AAVLD-USAHA-ITStandards / eCVI

eCVI Data Exchange Standard (Starting with version 2)
12 stars 9 forks source link

Phone Number Validation #73

Open mkm1879 opened 2 years ago

mkm1879 commented 2 years ago

I've just had a CVI fail because a phone number included the 1 at the beginning. Should we add optional "1" and/or "+1" to the beginning of the phone number regex?

ryanscholzdvm commented 2 years ago

We have phone numbers held up in our system fairly frequently from this same situation where they fail validation from the addition of the 1- especially with toll-free phone numbers. I would support the inclusion of the optional extra digit.

MichaelJRussell commented 2 years ago

This seems to make sense, and would be fairly easy to implement. Is there any reason to limit it to the +1 prefix? That obviously would cover the common case, but would we have situations of international owners of animals moving in the US? For example, an animal owner with contact information in Mexico, housing horses in Texas that may move within the US?

ryanscholzdvm commented 2 years ago

This discussion appears to have been silent for a while. Did the committee want to try to add the allowance for leading digits to the phone number? Doing a bit of research on country codes, it looks like there are actually a couple of different formats, anywhere from 1-3 digits. There are probably a number of ways to structure the phone number to allow for International numbers if desired, but it may be simplest to just allow an optional "1" at the start of the 10 digit phone number and keep it simple for US and Canadian numbers. We could also possibly add in "52" to allow for Mexican prefixes as well. "^(1|52)?(\d{10})$" Additional prefixes could be added if needed.

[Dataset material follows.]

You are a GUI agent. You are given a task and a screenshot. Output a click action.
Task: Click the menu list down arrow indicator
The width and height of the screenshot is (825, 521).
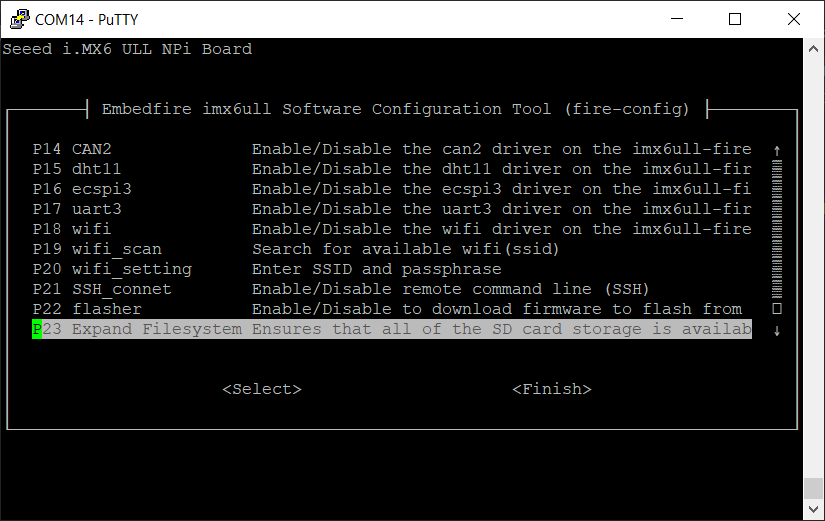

The other option is to just allow anything from 10-13 digits, but that seems like it would invite errors. "^\d{10,13}$"

ryanscholzdvm commented 1 year ago

Another potential option here would be to split the phone number element into two options here similar to what we are doing with USAddress and InternationalAddress. You could continue to validate a US Phone number strictly, but then allow looser validation in the case that someone selects to use an international phone number, without having to define every possible international phone prefix.

jconlon commented 1 year ago

@ryanscholzdvm like the: "^(1|52)?(\d{10})$" Additional prefixes could be added if needed. option.

jconlon commented 1 year ago

Without going into too much of tangent... take a look at this example

ryanscholzdvm commented 1 year ago

The decision was made at today's meeting to leave the existing Phone number as it currently is, creating a new InternationalPhone element.

mkm1879 commented 7 months ago

I am having trouble validating InternationalPhone Number. The $ at the end of the RegEx is causing it to fail because the value in the attribute does not have an end of line.

Is this a quirk of my editor or an error? This is the only RegEx I find with a terminal $.

jconlon commented 7 months ago

@mkm1879 The $ anchor should detect end of string. This is how we want to test this attribute. In multiline mode it can be used to test for end of line (aka line break) but that is not what we want.

mkm1879 commented 7 months ago

I've only tested with oXygen XML's built in XML Schema RegEx tool so far. Using what is in 3.0

MichaelJRussell commented 7 months ago

I've used regex's often, but not that much in XML validation. Apparently XSD validation implicitly anchors the beginning and ending of the string it's testing, so there's no need for ^ and $ characters in the regex. Ref: https://www.w3.org/XML/2008/03/xsdl-regex/re.xml#id2

At a minimum, it's redundant, but I wonder if that's actually causing the issues with the validation you're seeing @mkm1879 ? I haven't looked that closely at the phone number regex.

mkm1879 commented 6 months ago

I've done a little more digging into this issue while working on my "book." It turns out that the XML schema language defintiion defines its own variation on regular expressions and that definition does not include the anchors ^ or $. So some parsers may just ignore them but others, like mine, tries to match a literal $.

From the standard https://www.w3.org/TR/xmlschema-0/#element-pattern:

D Regular Expressions XML Schema's pattern facet uses a regular expression language that supports Unicode. It is fully described in XML Schema Part 2. The language is similar to the regular expression language used in the Perl Programming language, although expressions are matched against entire lexical representations rather than user-scoped lexical representations such as line and paragraph. For this reason, the expression language does not contain the metacharacters ^ and $, although ^ is used to express exception, e.g. [^0-9]x.